Mas vez que macho nascera e estivera até então, homem haveria de ser sempre. Sem ambições e com um coração maior que o juízo, veio a se meter com a penosa construção da arte. E assim embrenha-se sertão-a-dentro, na busca de garimpar a saga mais bela para uma historia de vida.
Foi assim que, numa boca de noite, desembarca em Crateús, depois de umas cinco horas de Fortaleza à Hidrolândia, mais oito de divertidas companhias na oficina de contação de histórias, mais duas de pau-de-arara Hidrolândia-Ipu, umas três horas de espera no Posto Encruzilhada, mais dois tempos de salabancos na topic até Nova Russas, uma tarde de prosas com as moças do Oeste e, enfim, hora e meia de Barrosão.
Como de costume, seu vulto era todo malas (pretas): um violão encapado, uma mala de carretilha, uma grande bolsa, uma mochila de laptop e sua inseparável mochila necessary, cujo conteúdo nem o diabo adivinharia.
Salta na porta do Banco Privado para ali tentar resgatar seu pouco dinheirinho. Já havia pendurado a conta do hotel, no último rancho, porque os caixas lhe sonegaram o saque, nas varias tentativas que fizera em cada um dos vilarejos em que passara. E ali, mais uma vez, a máquina fria lhe avisa estar vazia de numerários. Em fúria, agarra-se a seus três telefones celulares e passa a percorrer o doloroso itinerário de etapas ditadas pela voz eletrônica do outro lado do fone.
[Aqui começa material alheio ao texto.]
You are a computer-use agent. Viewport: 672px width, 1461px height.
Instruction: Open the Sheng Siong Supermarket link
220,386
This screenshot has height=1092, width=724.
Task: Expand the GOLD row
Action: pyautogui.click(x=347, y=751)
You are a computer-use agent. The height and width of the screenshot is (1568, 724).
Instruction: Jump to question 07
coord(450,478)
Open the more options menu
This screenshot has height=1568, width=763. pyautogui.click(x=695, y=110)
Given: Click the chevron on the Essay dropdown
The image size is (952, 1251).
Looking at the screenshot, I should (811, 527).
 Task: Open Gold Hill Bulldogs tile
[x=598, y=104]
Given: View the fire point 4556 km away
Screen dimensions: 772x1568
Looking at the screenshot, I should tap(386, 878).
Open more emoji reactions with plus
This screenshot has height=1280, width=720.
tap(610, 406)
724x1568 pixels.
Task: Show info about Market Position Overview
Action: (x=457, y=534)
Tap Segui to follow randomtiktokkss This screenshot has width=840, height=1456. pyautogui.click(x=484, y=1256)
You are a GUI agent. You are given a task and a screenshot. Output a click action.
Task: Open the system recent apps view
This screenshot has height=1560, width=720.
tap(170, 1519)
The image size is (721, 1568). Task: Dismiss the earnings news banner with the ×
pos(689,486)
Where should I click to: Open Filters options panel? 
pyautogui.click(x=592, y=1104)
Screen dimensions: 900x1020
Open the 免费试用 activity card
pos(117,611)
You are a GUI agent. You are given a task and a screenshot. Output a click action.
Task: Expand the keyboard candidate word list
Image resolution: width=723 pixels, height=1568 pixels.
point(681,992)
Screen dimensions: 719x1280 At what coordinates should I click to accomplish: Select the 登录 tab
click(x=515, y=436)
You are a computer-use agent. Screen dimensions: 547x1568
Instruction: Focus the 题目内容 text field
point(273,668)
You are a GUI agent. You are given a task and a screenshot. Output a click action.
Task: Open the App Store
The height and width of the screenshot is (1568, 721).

Seus pés e olhos a acompanhar o contrapasso sem fim daquela maratona de espera da solução que a antipessoa em linha nunca lhe trazia.
A viatura do Ronda do Quarteirão já cumpriria sua quarta averiguação estratégica em frente ao recinto, sem que aquele elemento, em atitude suspeita, se ausentasse do local. E em cada volta, o indivíduo transparecia mais conluio. Ao telefone, andando no interior do banco como que a medir em passos o território e, vez em quando, encostando o rosto nas vidraças para sondar o derredor. O destacamento, então, chama pelo moderno rádio o comando para comunicar a abordagem ao suspeito, ao que obtém pronta autorização.
Os praças saltam da viatura de armas em punho, chutam a porta de vidro com um dos coturnos e cercam o sujeito. Este deixa a voz eletrônica falando sozinha e ergue-se em membros e torax para o alto, para a revista. A moça de farda é designada para vasculhar as tantas malas e mochilas enquanto o sargento conduz o interrogatório:
- Como se chama?
- É Ted!
- Mora aonde?
- Fortaleza.
- Trabalha? Aonde?
- Hidrolândia.
- de onde vem?
Nova Russas...
Atento às respostas e vendo o documento de identidade, o sargento constatava a avalanche de contradições em torno daquele sujeito, de estatura mediana, cabelos avermelhados, olhos claros, com sotaque carioca. Nada batia. Nem o dito com o dito, nem com o não dito. Pois no RG, nada de Ted e sim um nome estranho, de origem saxônica: Flamsteed Flamarion; local de nascimento: Rio de Janeiro, a terra do crime organizado; carteira de trabalho, branquinha, sem um único registro...
As atenções se redobraram a espera de, a qualquer instante, a moça policial desvelar de dentro das malas pretas as armas sofisticadas que o caso transparecia. Mas na muamba, apenas um violão velho sem fundo falso, livros infantis, CDs e DVDs de Bia Bedran e Palavra Cantada, roupas surradas, inclusive uma de palhaço arlequim, algumas garrafas de indaiá...
O sargento ainda arrisca uma ultima pergunta, antes de devolver confuso os documentos:
- Que faz aqui?
E o homem responde, juntando suas burundangas e socando-as nas malas, sem muito zelo:
- Vim contar mentiras, histórias e causos!
Dito assim, pendura seus trecos nos tantos ganchos do corpo e sai a pé, pela Rua Dom Pedro II, da Centenária Cidade de Crateús, com seu coração maior que o juízo, seguido de longe pela viatura do Ronda, passando por debaixo do arco da Santa e tocando em frente, até onde a lei da gravidade o torne queda (ou salto) outra vez.